ACTIVITY 1.
According to the roundtable piece, what nationality was John R. W. Stott?
ACTIVITY 2.
In the records, rewrite the lines starting with the line containing "This screenshot has" and going on through the line containing "(994, 1932).", replacing "Identify" with "Find" and changing nothing else. Omit the pictures.

Bulletin Roundtable Question
In this Bulletin Roundtable, our contributors respond to the question: “Who in church history has been a role model or inspiration for your life?”
Paul Copan
When I was in college, I was first exposed to the writings of John R. W. Stott. During this time I read Christ the Controversialist, Men Made New, Christian Counter-Culture, God’s New Society, Only One Way, What Christ Thinks of the Church, Basic Christianity,and Understanding the Bible. As time went on, I eagerly read his commentaries on the Johannine epistles, Acts, Romans, 1 & 2 Thessalonians, 1 & 2 Timothy, and Revelation. I devoured other volumes such as his reflections on the life of the mind (Your Mind Matters), on pastoral ministry (Between Two Worlds), on mission (Christian Mission and the Modern World), on Christian social engagement (a two-volume work entitled Involvement), on the atonement (The Cross of Christ), on the Spirit’s work (Baptism and Fullness), and more. I would listen to cassette recordings of Stott’s sermons and expository teaching.
Stott was a highly respected British theologian, Anglican rector, Christian statesman, and chaplain. It was said of Stott that if anyone could have served as a Pope for evangelicals, it was he. Stott certainly exerted a great influence in my own life.

(Dataset entries)

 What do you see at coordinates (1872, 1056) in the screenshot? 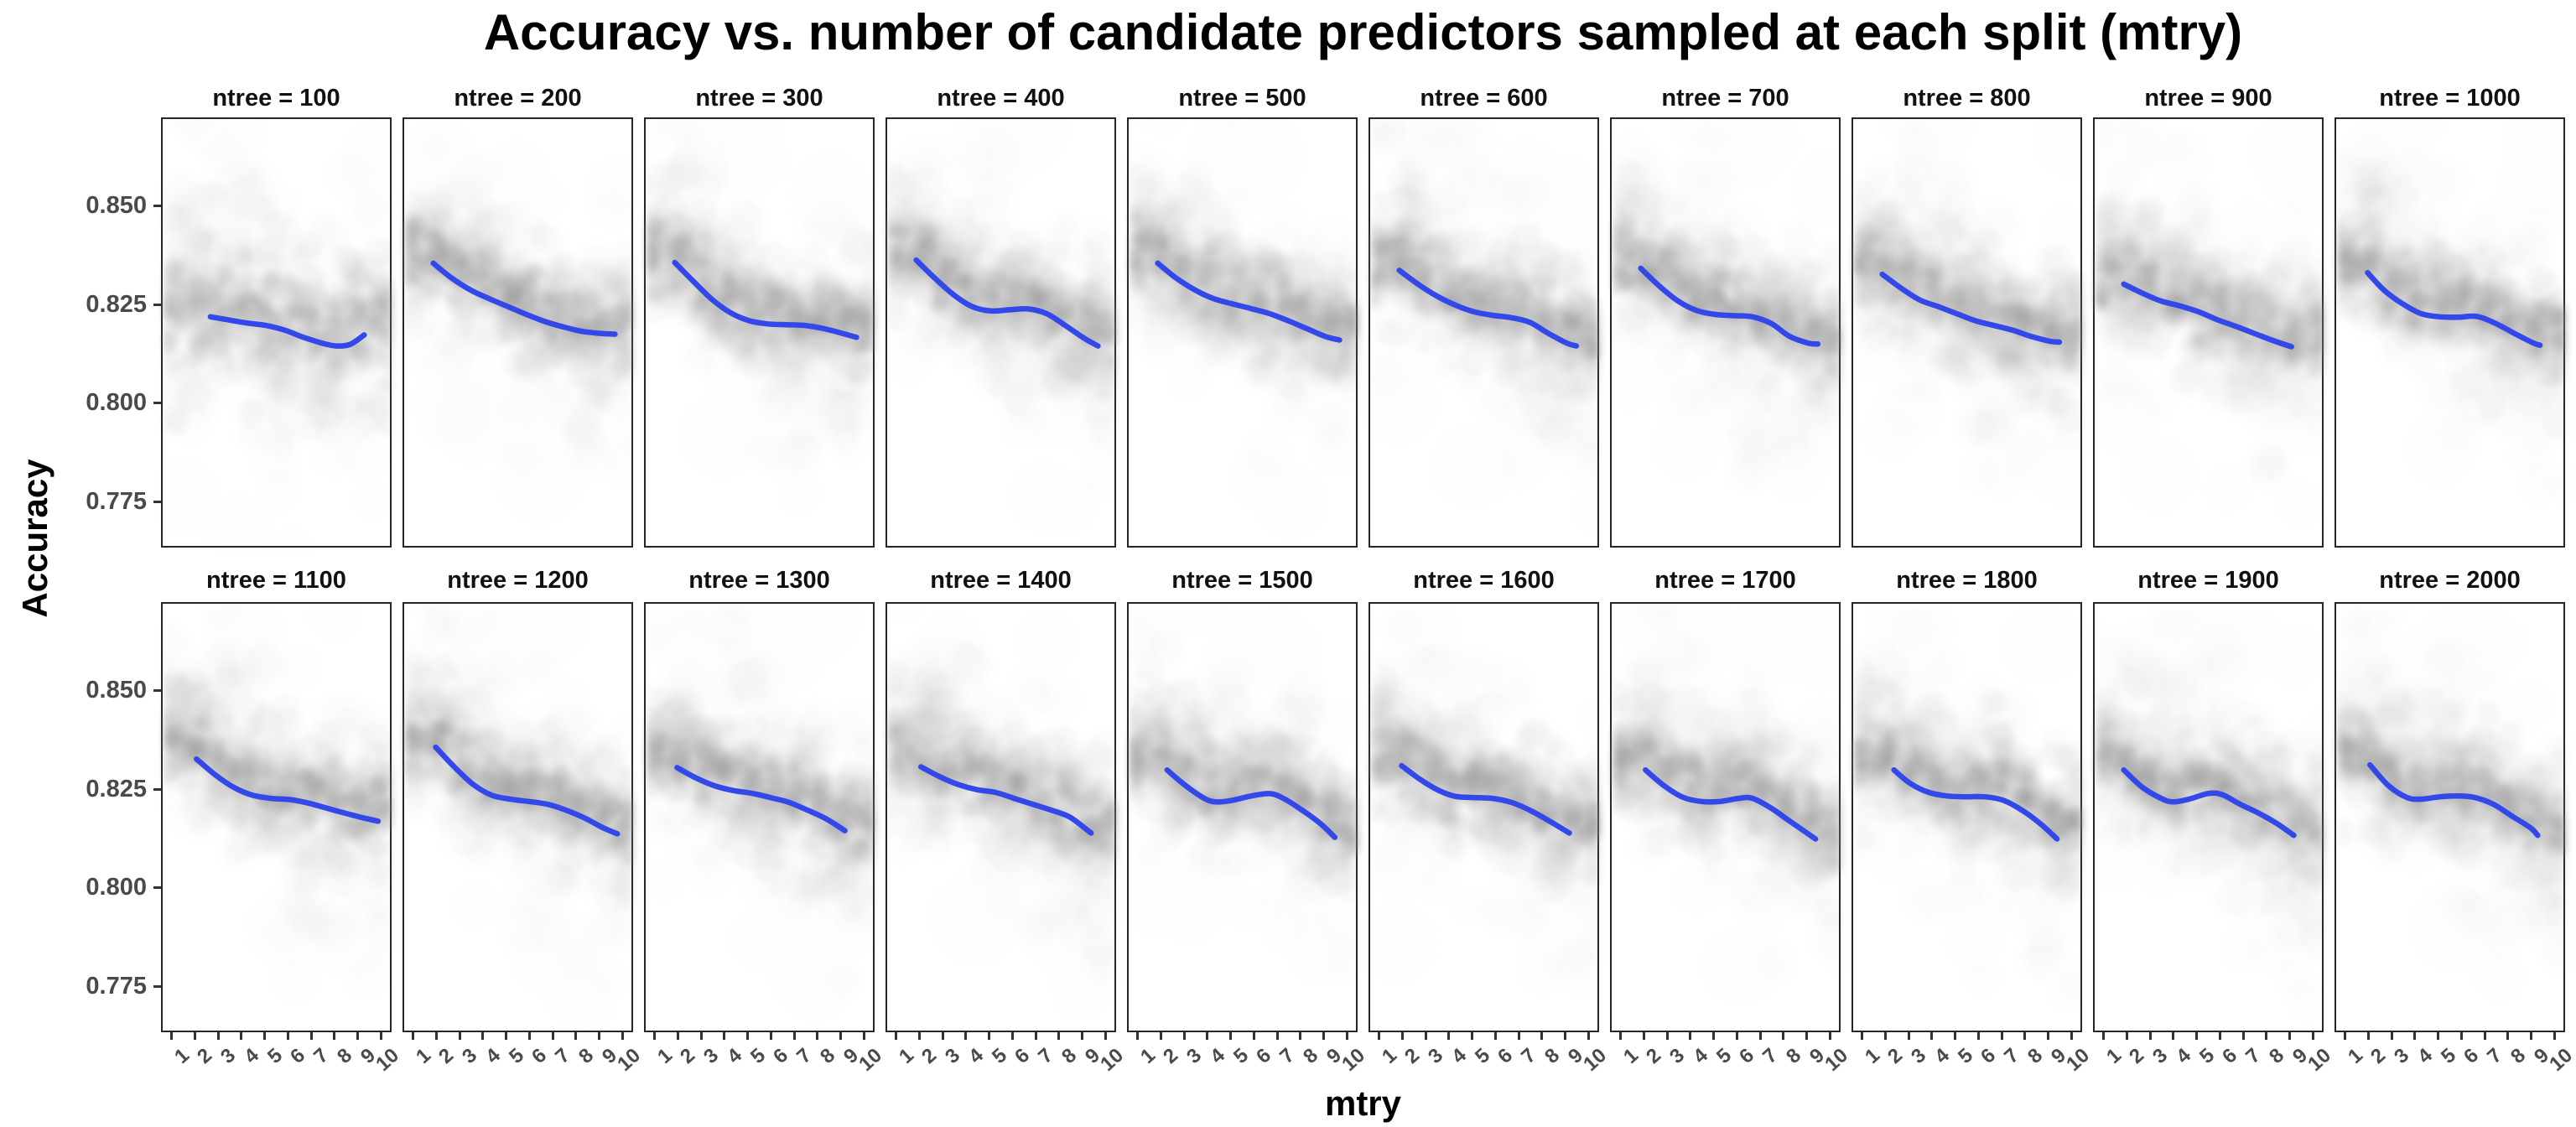
I see `x-tick-label: 1` at bounding box center [1872, 1056].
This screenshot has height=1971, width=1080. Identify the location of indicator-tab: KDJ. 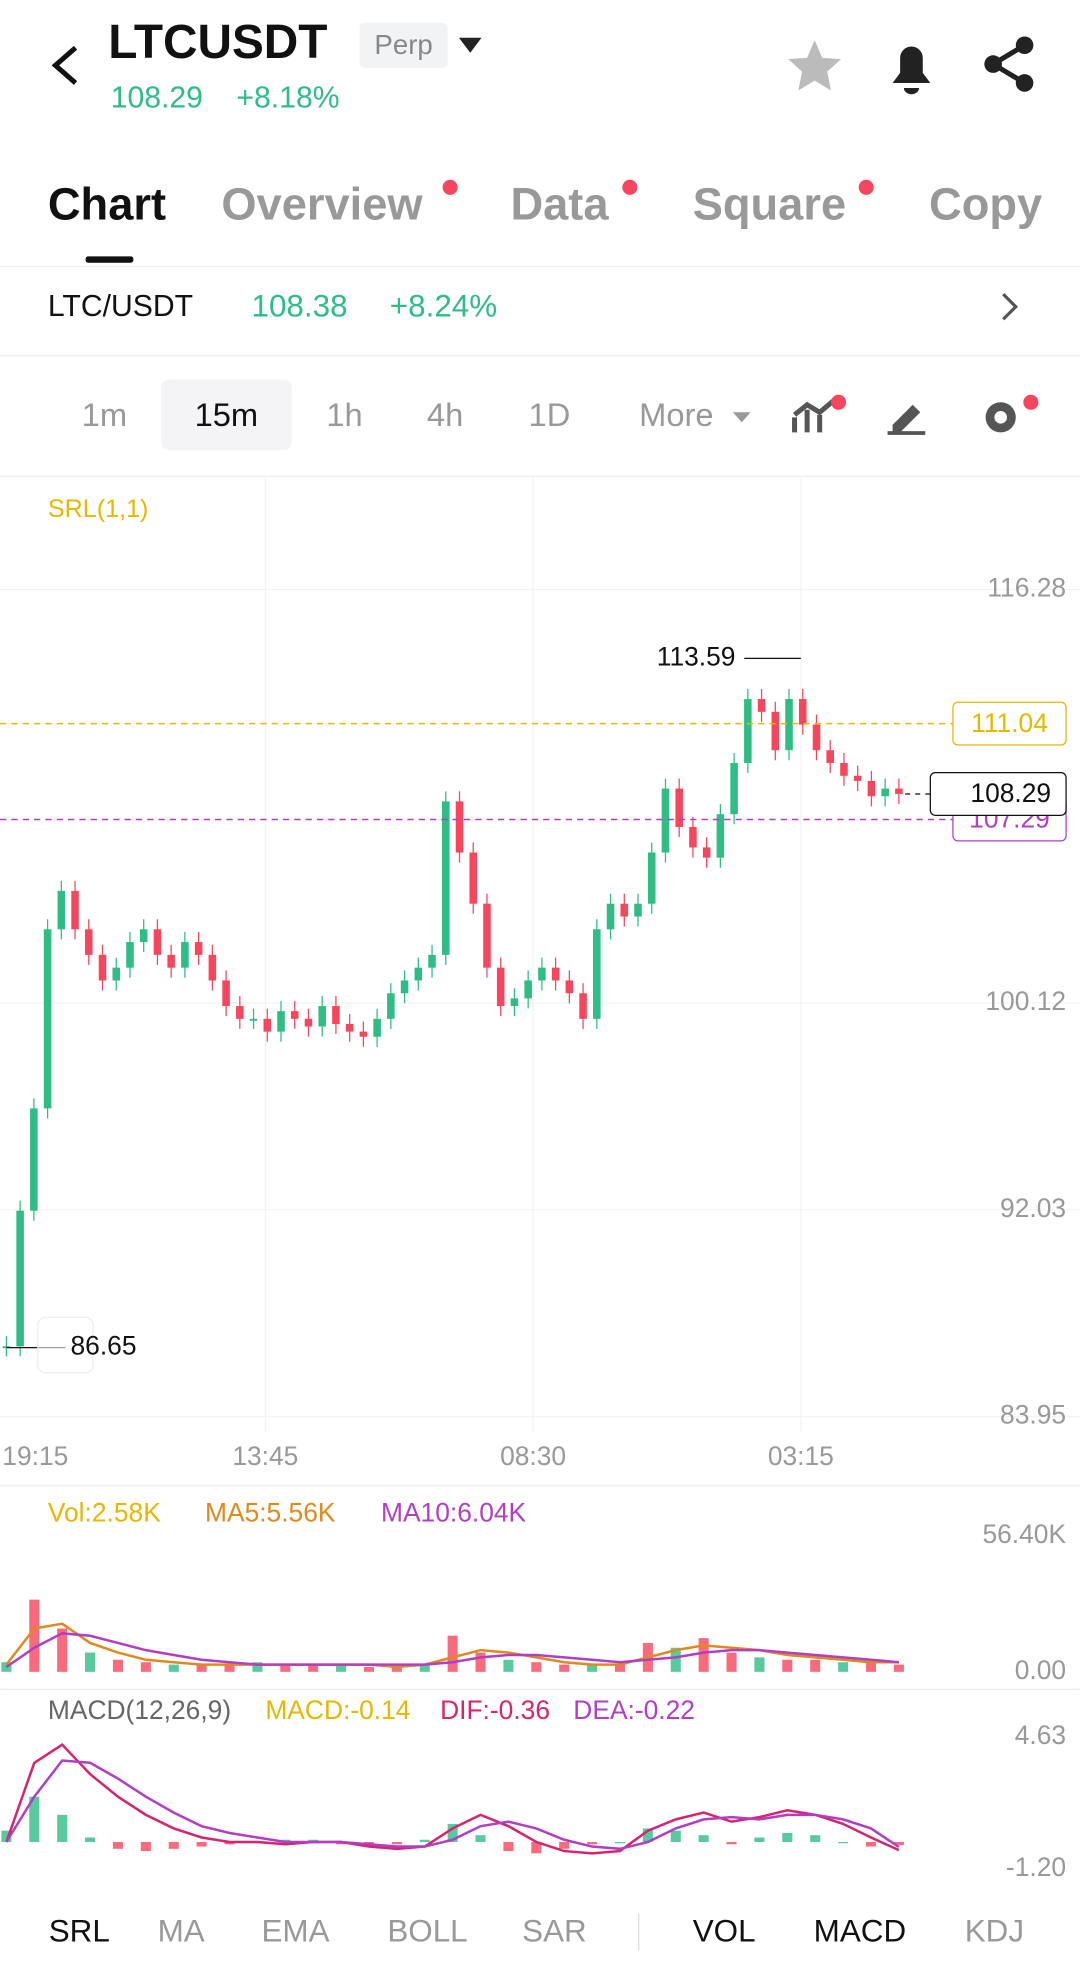
(994, 1932).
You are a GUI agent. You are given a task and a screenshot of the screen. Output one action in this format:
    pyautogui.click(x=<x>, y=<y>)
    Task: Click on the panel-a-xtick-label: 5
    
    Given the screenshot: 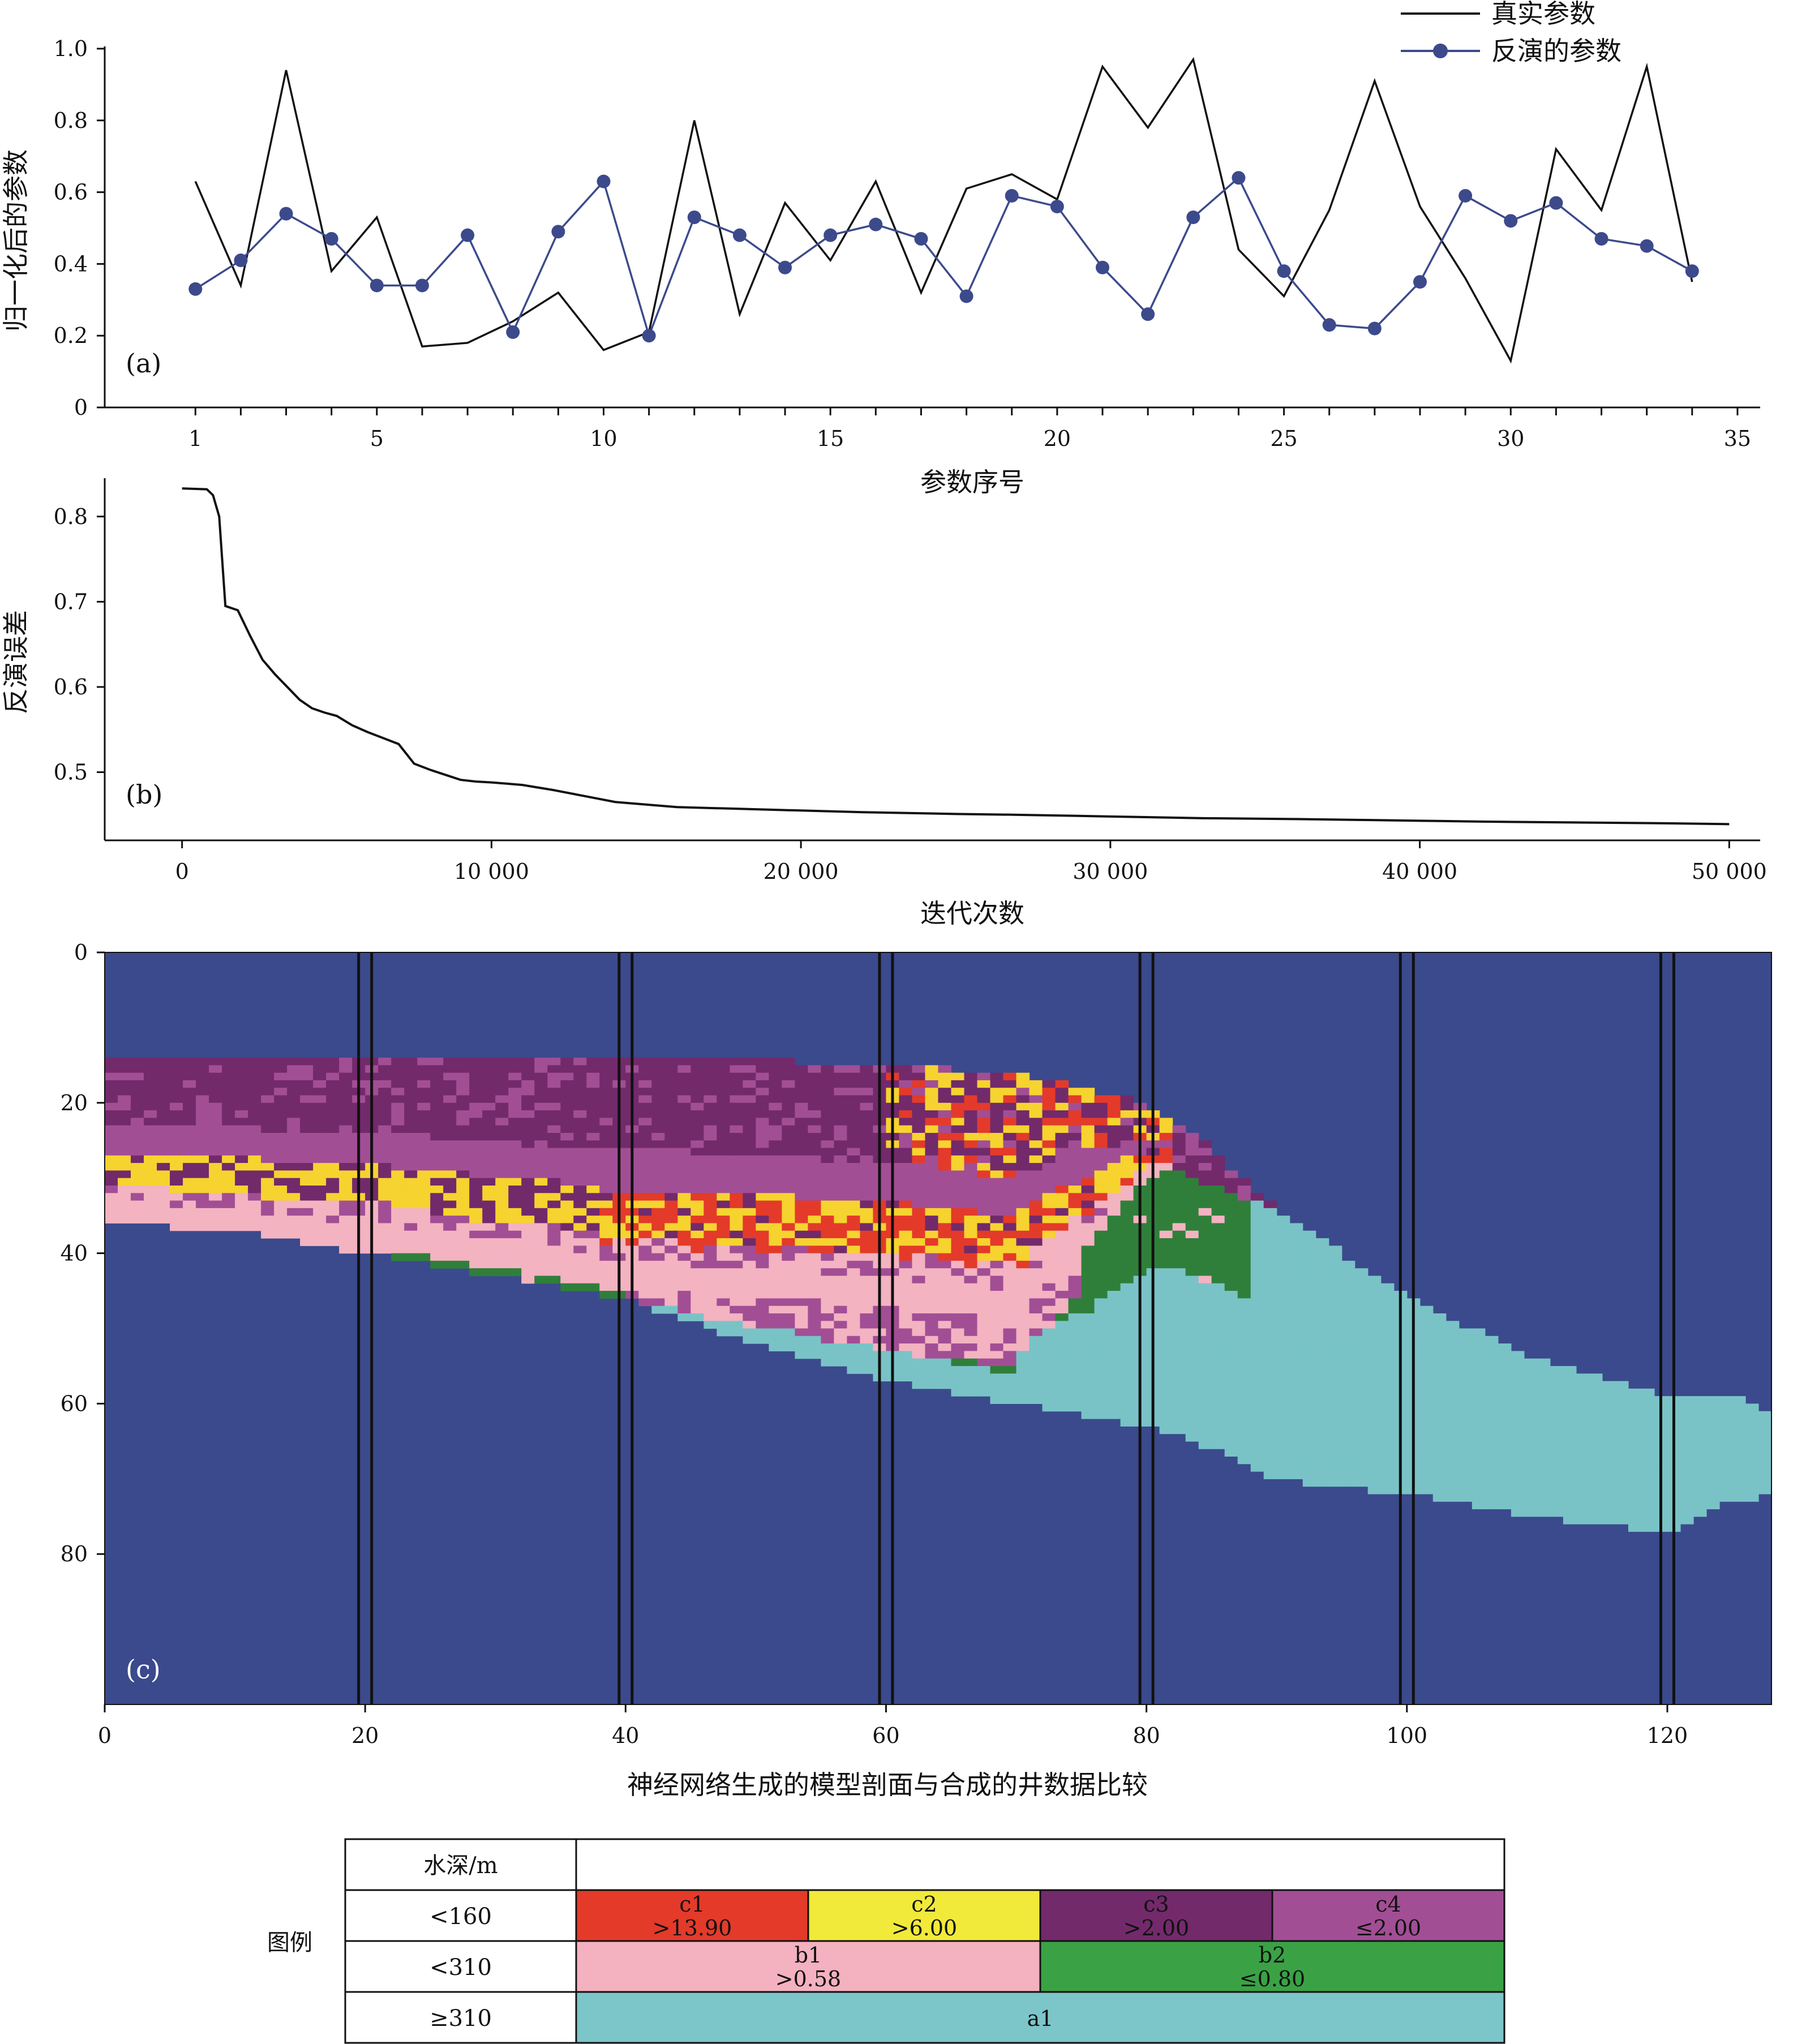 What is the action you would take?
    pyautogui.click(x=377, y=438)
    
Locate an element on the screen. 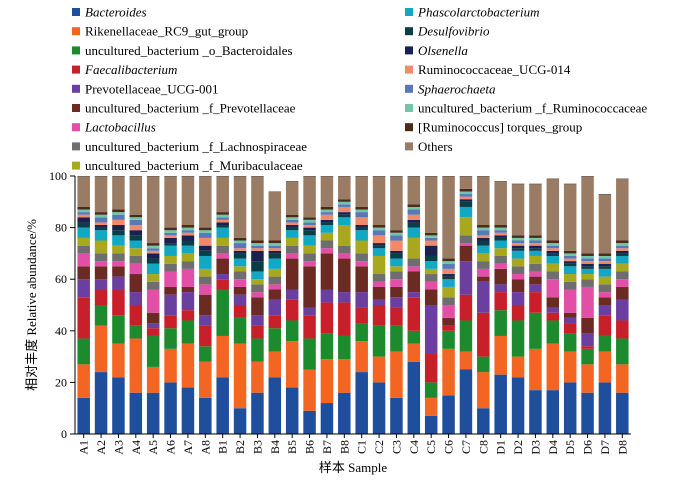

ANSWER 1.
British

ANSWER 2.
This screenshot has height=1971, width=1080. Find the location of indicator-tab: KDJ. 
(994, 1932).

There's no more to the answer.